L'idée d'une primaire de la gauche non mélenchoniste est de plus en plus menacée suite à la démission de Boris Vallaud, ancien chef des députés socialistes. Sur France Inter, François Ruffin a affirmé qu'il serait candidat à l'élection présidentielle de 2027 si une telle primaire n'est pas organisée, citant les réticences des "apparatchiks" du Parti socialiste.
Auteur d'une déclaration claire, le député de la Somme a expliqué qu'il reste toutefois en faveur d'une primaire. "Il n'y a pas d'autre moyen pour nous rassembler", a-t-il déclaré. À la fin janvier, il avait déjà annoncé sa volonté de participer à cette primaire, qui semble de moins en moins probable.

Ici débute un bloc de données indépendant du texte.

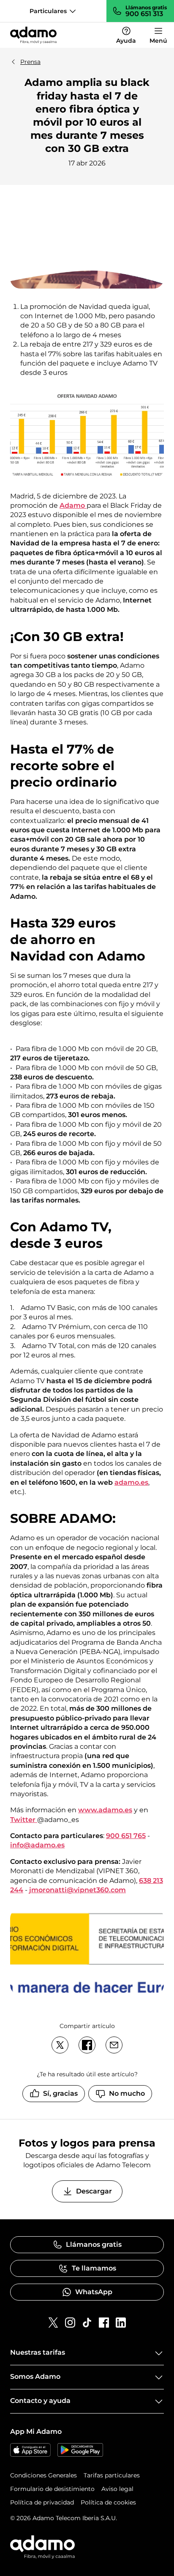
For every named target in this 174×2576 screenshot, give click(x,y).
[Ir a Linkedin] (121, 2322)
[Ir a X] (53, 2322)
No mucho (127, 2093)
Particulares (48, 11)
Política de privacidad (42, 2502)
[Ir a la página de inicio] (33, 35)
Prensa (30, 62)
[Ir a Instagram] (70, 2322)
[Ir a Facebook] (104, 2322)
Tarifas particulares (112, 2475)
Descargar (94, 2191)
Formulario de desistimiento (52, 2489)
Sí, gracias (60, 2093)
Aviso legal (117, 2489)
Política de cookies (108, 2502)
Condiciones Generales (43, 2475)
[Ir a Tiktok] (87, 2322)
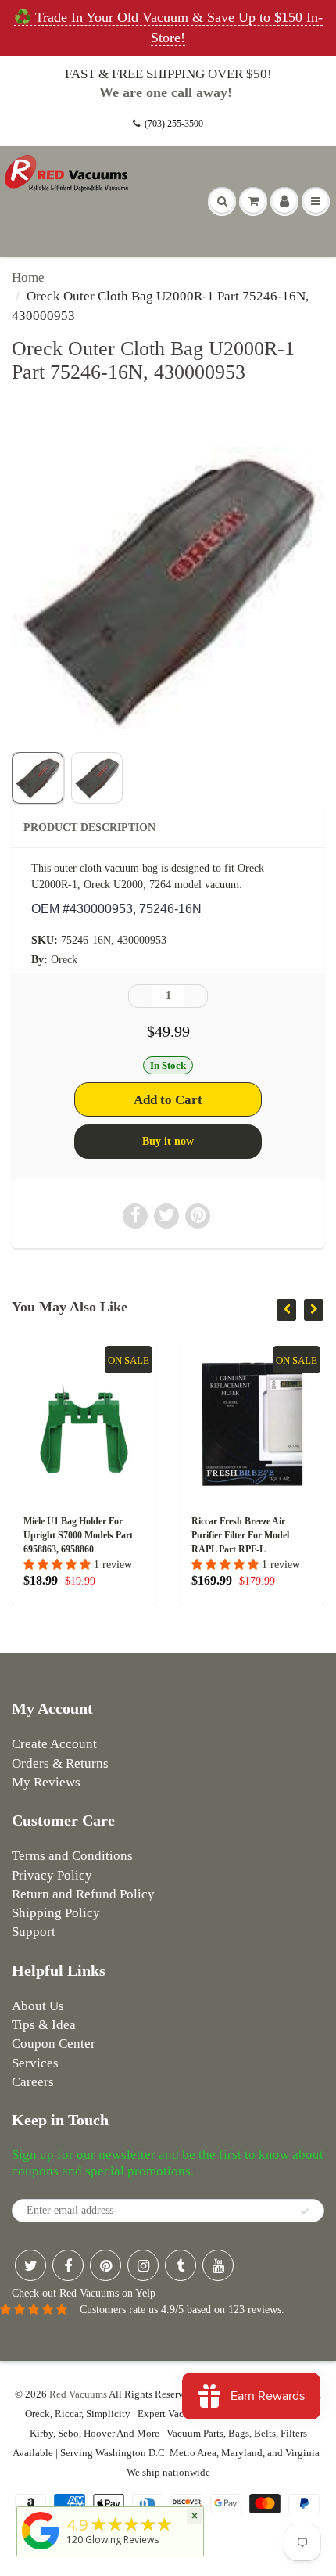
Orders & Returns (60, 1763)
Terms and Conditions (72, 1855)
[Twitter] (30, 2265)
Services (35, 2063)
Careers (33, 2081)
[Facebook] (68, 2265)
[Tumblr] (180, 2265)
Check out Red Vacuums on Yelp (83, 2293)
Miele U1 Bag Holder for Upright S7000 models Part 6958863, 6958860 (78, 1535)
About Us (38, 2006)
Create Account (54, 1743)
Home (28, 277)
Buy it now (168, 1141)
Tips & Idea (44, 2024)
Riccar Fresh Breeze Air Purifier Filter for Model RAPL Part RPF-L (240, 1535)
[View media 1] (37, 778)
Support (33, 1931)
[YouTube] (218, 2265)
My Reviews (46, 1782)
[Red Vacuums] (40, 2549)
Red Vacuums (78, 2394)
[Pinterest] (105, 2265)
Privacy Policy (52, 1875)
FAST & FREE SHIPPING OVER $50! (168, 74)
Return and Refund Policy (83, 1894)
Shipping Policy (56, 1912)
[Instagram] (143, 2265)
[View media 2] (97, 778)
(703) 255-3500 (174, 123)
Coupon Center (53, 2043)
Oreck (64, 960)
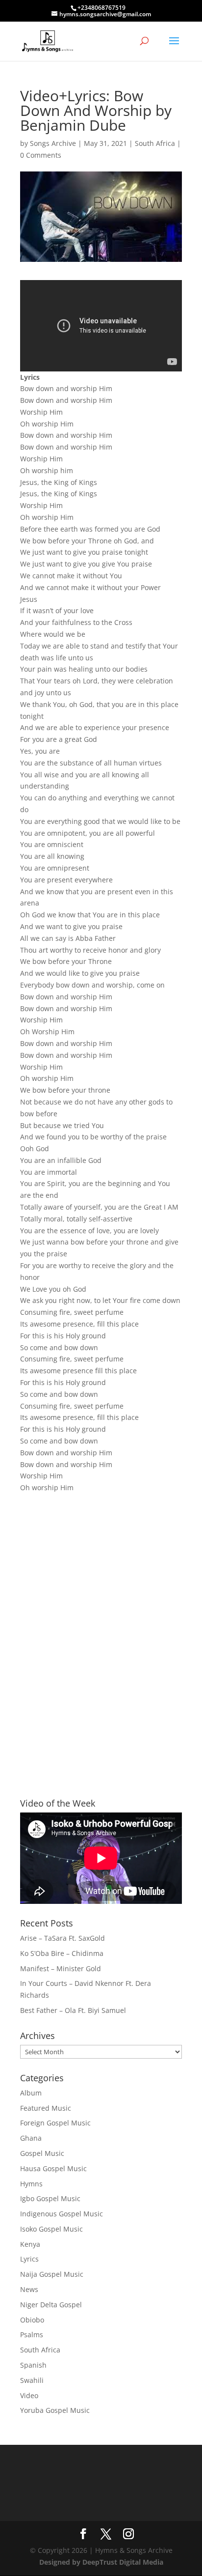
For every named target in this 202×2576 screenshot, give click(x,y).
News (29, 2289)
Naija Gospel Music (51, 2274)
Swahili (32, 2380)
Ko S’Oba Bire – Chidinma (61, 1953)
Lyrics (29, 2259)
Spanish (33, 2365)
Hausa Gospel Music (53, 2168)
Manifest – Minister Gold (60, 1968)
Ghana (31, 2138)
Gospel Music (42, 2153)
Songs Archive (53, 143)
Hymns (31, 2183)
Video (29, 2395)
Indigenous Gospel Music (61, 2213)
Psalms (31, 2334)
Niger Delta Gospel (51, 2304)
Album (31, 2092)
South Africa (155, 143)
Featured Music (45, 2108)
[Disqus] (101, 1628)
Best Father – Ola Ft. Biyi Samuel (73, 2010)
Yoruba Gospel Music (55, 2410)
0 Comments (40, 155)
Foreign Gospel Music (55, 2122)
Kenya (30, 2244)
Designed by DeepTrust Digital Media (101, 2562)
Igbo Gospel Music (50, 2198)
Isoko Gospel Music (51, 2229)
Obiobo (32, 2319)
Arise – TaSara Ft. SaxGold (62, 1938)
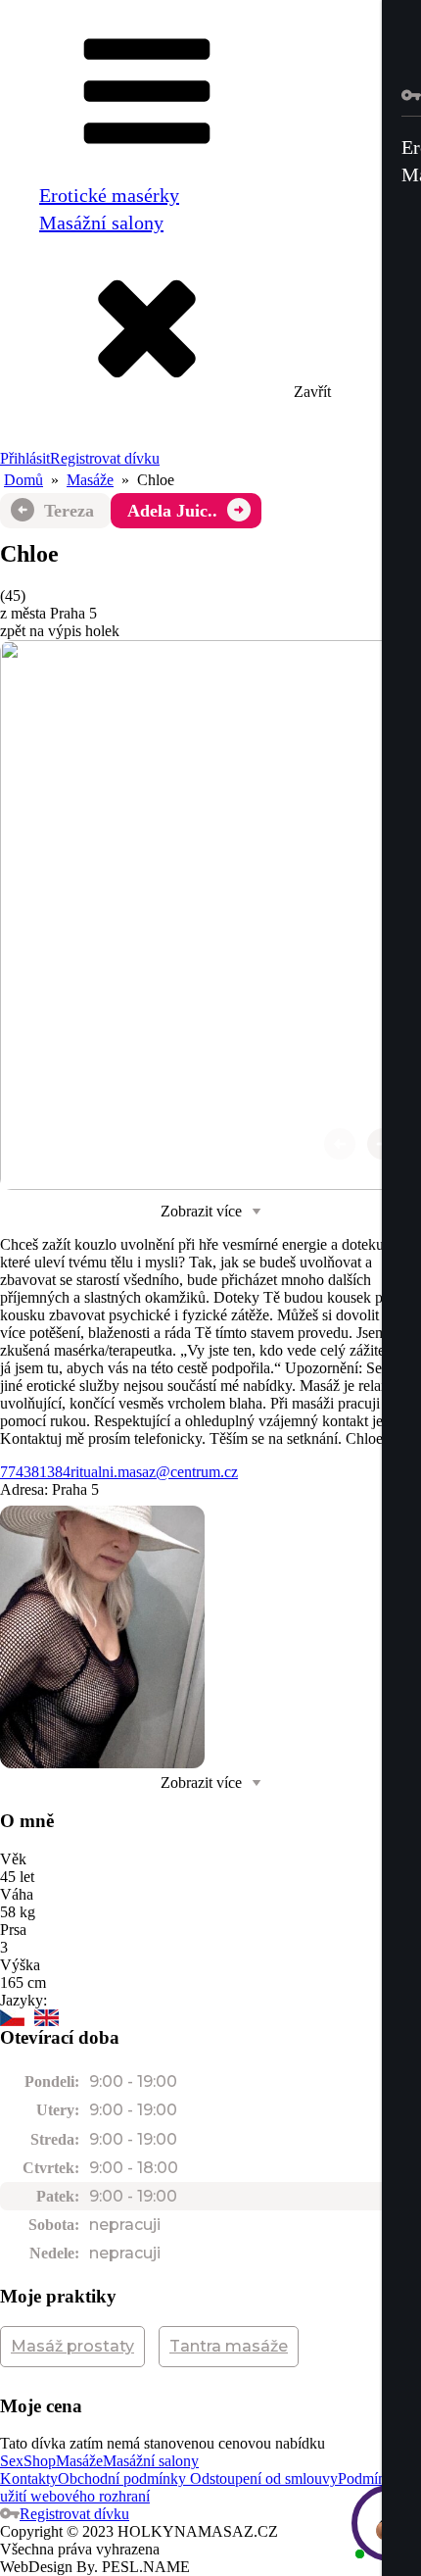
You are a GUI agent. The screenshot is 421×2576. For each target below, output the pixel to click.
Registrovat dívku (105, 458)
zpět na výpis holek (59, 630)
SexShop (28, 2460)
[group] (210, 915)
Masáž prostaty (72, 2346)
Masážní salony (101, 222)
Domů (23, 479)
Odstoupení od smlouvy (262, 2478)
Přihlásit (25, 458)
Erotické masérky (109, 195)
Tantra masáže (228, 2346)
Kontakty (29, 2478)
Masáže (90, 479)
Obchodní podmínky (122, 2478)
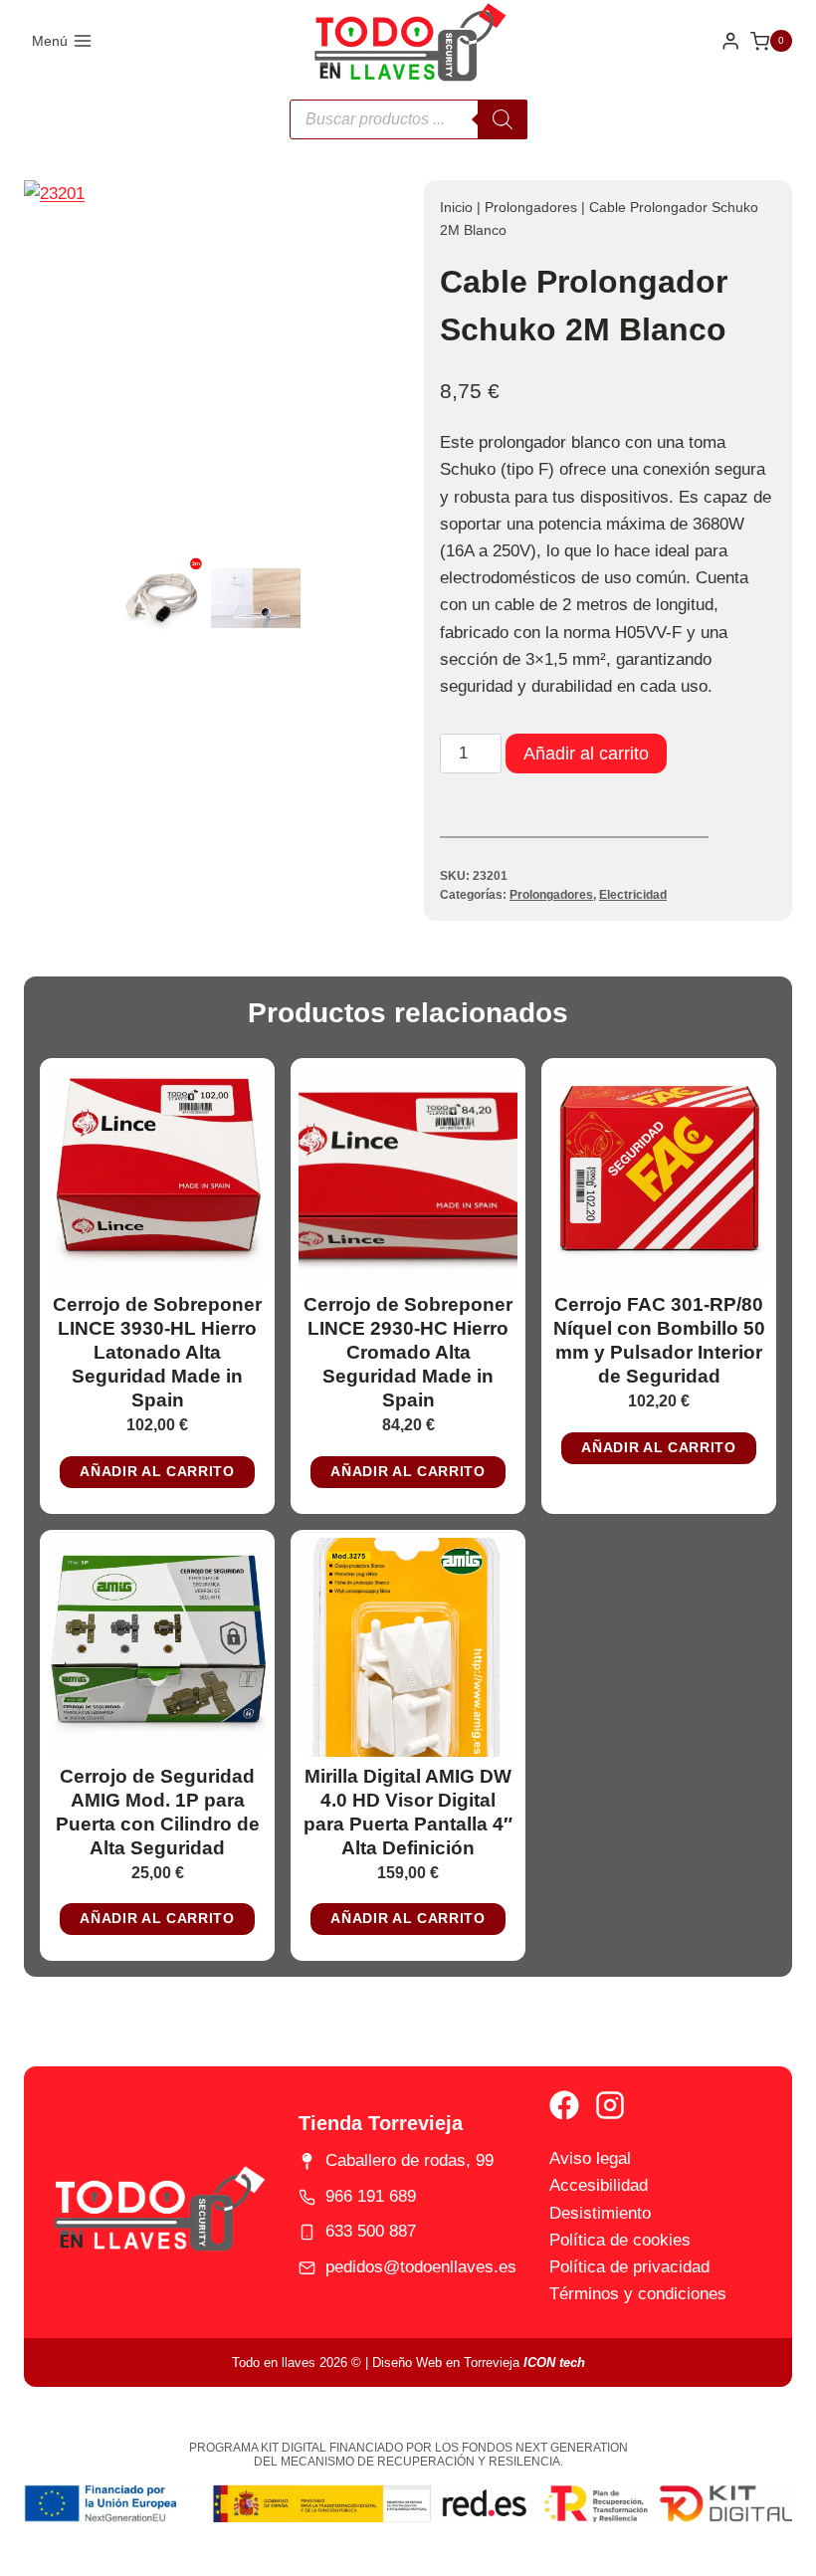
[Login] (730, 41)
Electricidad (633, 895)
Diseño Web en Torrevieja (478, 2362)
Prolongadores (531, 207)
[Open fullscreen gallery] (372, 529)
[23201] (208, 364)
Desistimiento (600, 2213)
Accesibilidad (598, 2185)
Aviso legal (590, 2158)
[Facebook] (564, 2105)
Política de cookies (620, 2240)
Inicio (456, 207)
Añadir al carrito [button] (157, 1471)
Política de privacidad (629, 2266)
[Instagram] (610, 2105)
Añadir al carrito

François Ruffin a souligné l'élan populaire qu'il a observé, avec 100 000 signatures de soutien obtenues en deux semaines. "Si nous n'avons pas de primaire, je m'engage. Nous avons déjà le soutien nécessaire pour continuer," a-t-il ajouté, ravi de l'enthousiasme qu'il ressent.
Le débat sur la primaire de la gauche, en dehors de La France insoumise (LFI), devient d'autant plus compliqué avec le départ de Vallaud, qui s'opposait fermement à cette dynamique. En lieu et place de cette primaire, il propose des réunions de la "gauche plurielle". "Le flou qui règne au PS ne fait qu’aggraver la situation; personne ne semble savoir où aller", a dénoncé Ruffin, ajoutant que 75 % des électeurs de gauche souhaitent une investiture commune par le biais d'une primaire.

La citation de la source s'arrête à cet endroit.